Data for this exercise:
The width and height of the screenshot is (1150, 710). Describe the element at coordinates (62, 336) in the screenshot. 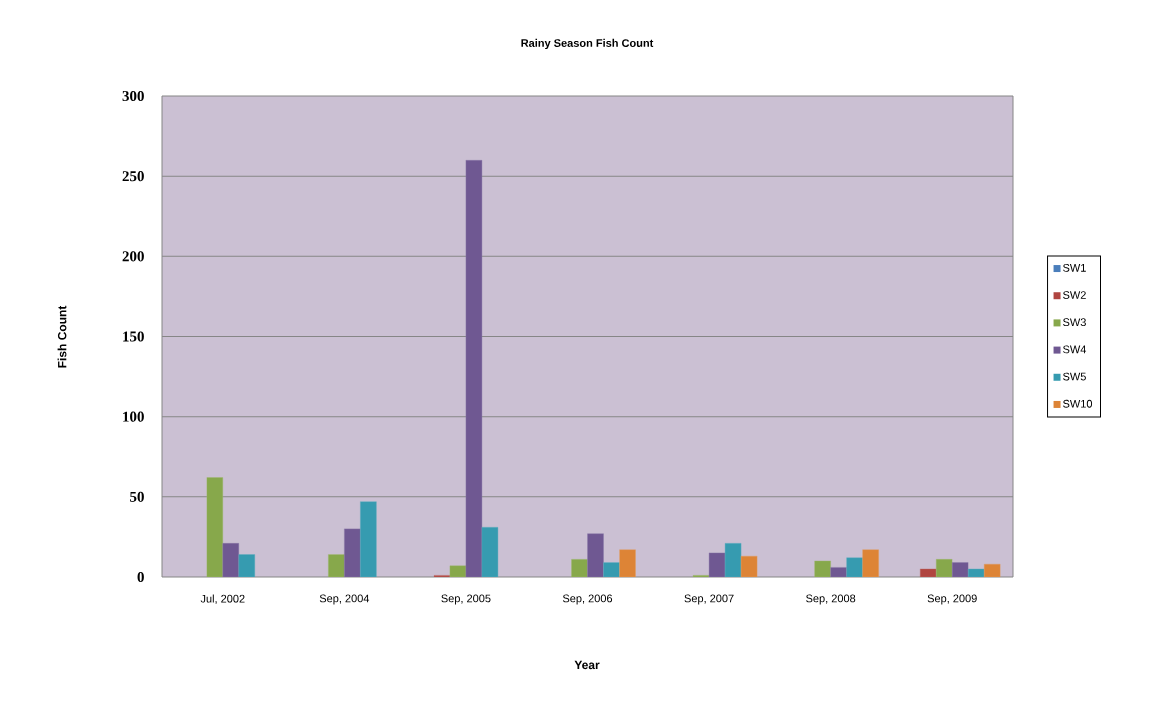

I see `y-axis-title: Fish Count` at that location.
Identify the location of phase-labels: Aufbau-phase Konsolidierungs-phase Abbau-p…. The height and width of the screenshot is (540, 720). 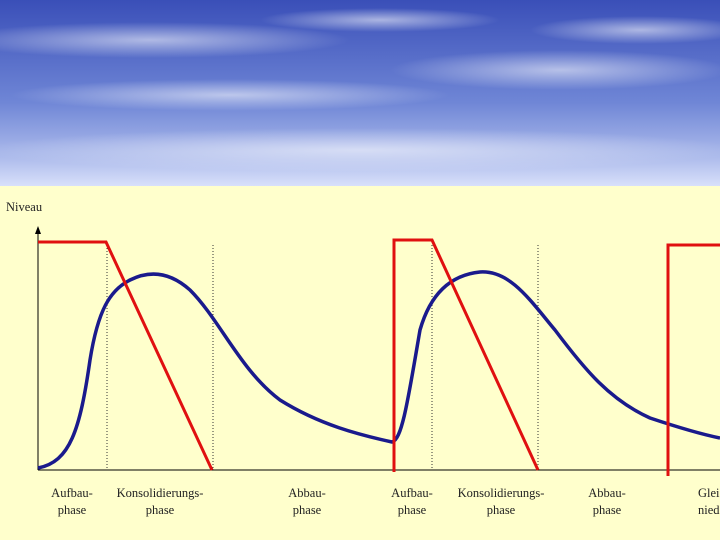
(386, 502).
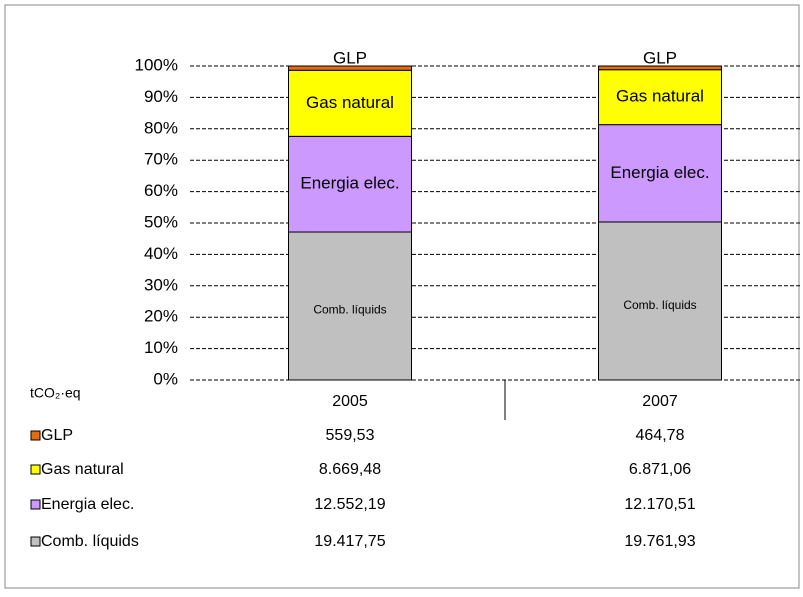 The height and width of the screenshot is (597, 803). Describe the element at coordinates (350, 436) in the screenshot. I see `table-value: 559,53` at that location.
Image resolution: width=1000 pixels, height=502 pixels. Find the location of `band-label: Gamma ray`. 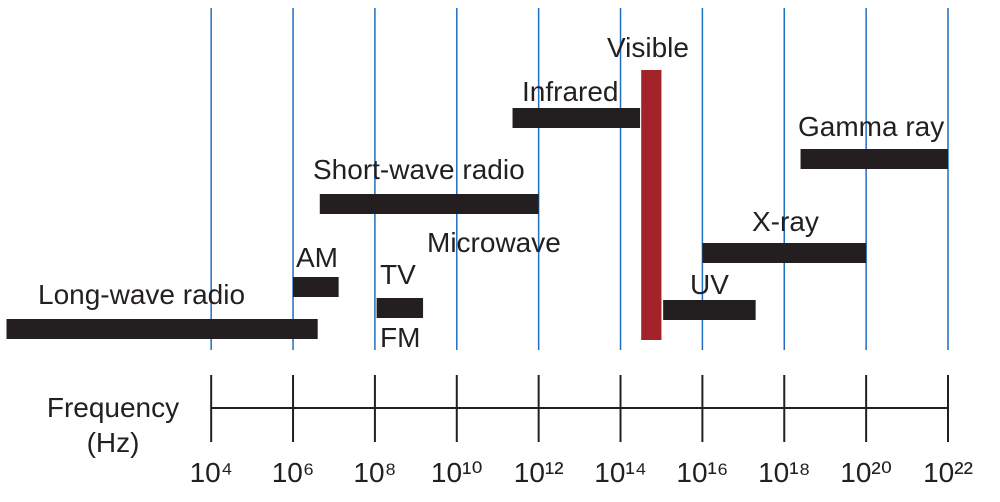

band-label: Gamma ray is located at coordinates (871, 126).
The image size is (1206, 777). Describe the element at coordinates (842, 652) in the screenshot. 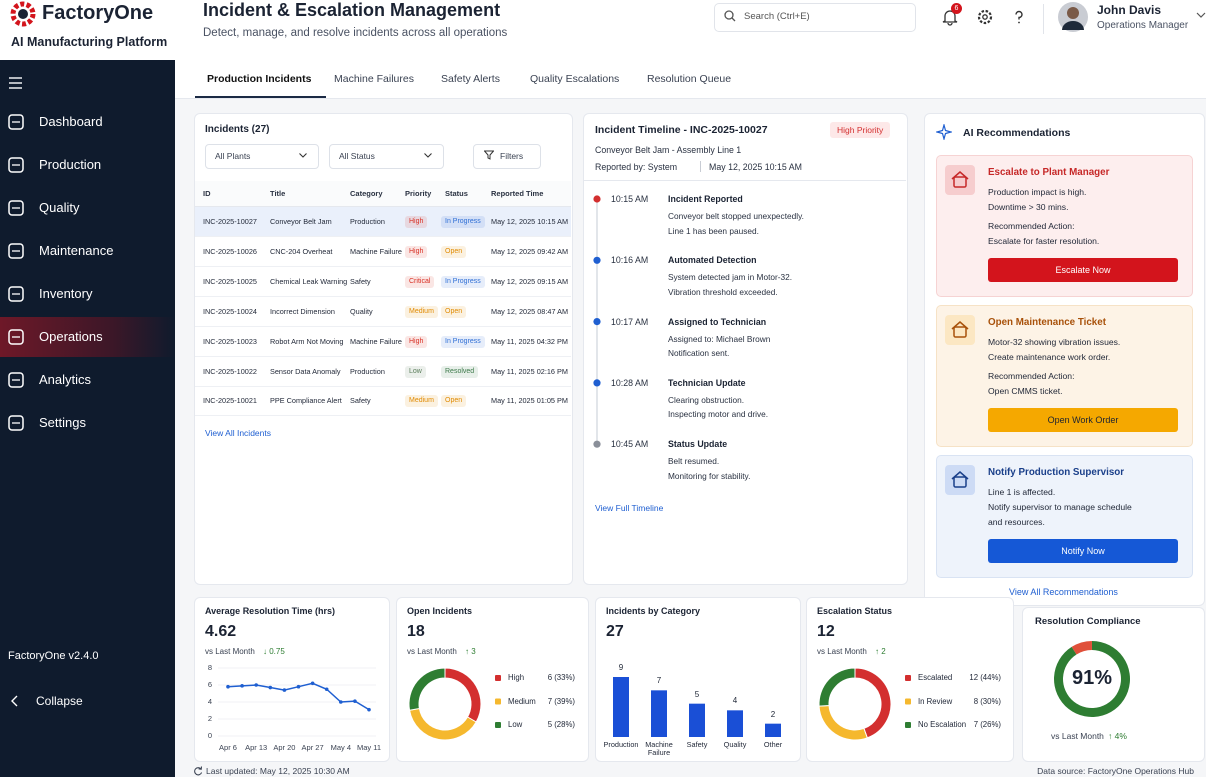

Work required: Transcribe every one of the records above word for word. Leave the pictures out of your transcription.

Result of the exercise:
The width and height of the screenshot is (1150, 710). Describe the element at coordinates (62, 336) in the screenshot. 

I see `y-axis-title: Fish Count` at that location.
Identify the location of phase-labels: Aufbau-phase Konsolidierungs-phase Abbau-p…. The height and width of the screenshot is (540, 720). 
(386, 502).
 The height and width of the screenshot is (597, 803). Describe the element at coordinates (350, 436) in the screenshot. I see `table-value: 559,53` at that location.
Image resolution: width=1000 pixels, height=502 pixels. Find the location of `band-label: Gamma ray`. 

band-label: Gamma ray is located at coordinates (871, 126).
The image size is (1206, 777). Describe the element at coordinates (842, 652) in the screenshot. 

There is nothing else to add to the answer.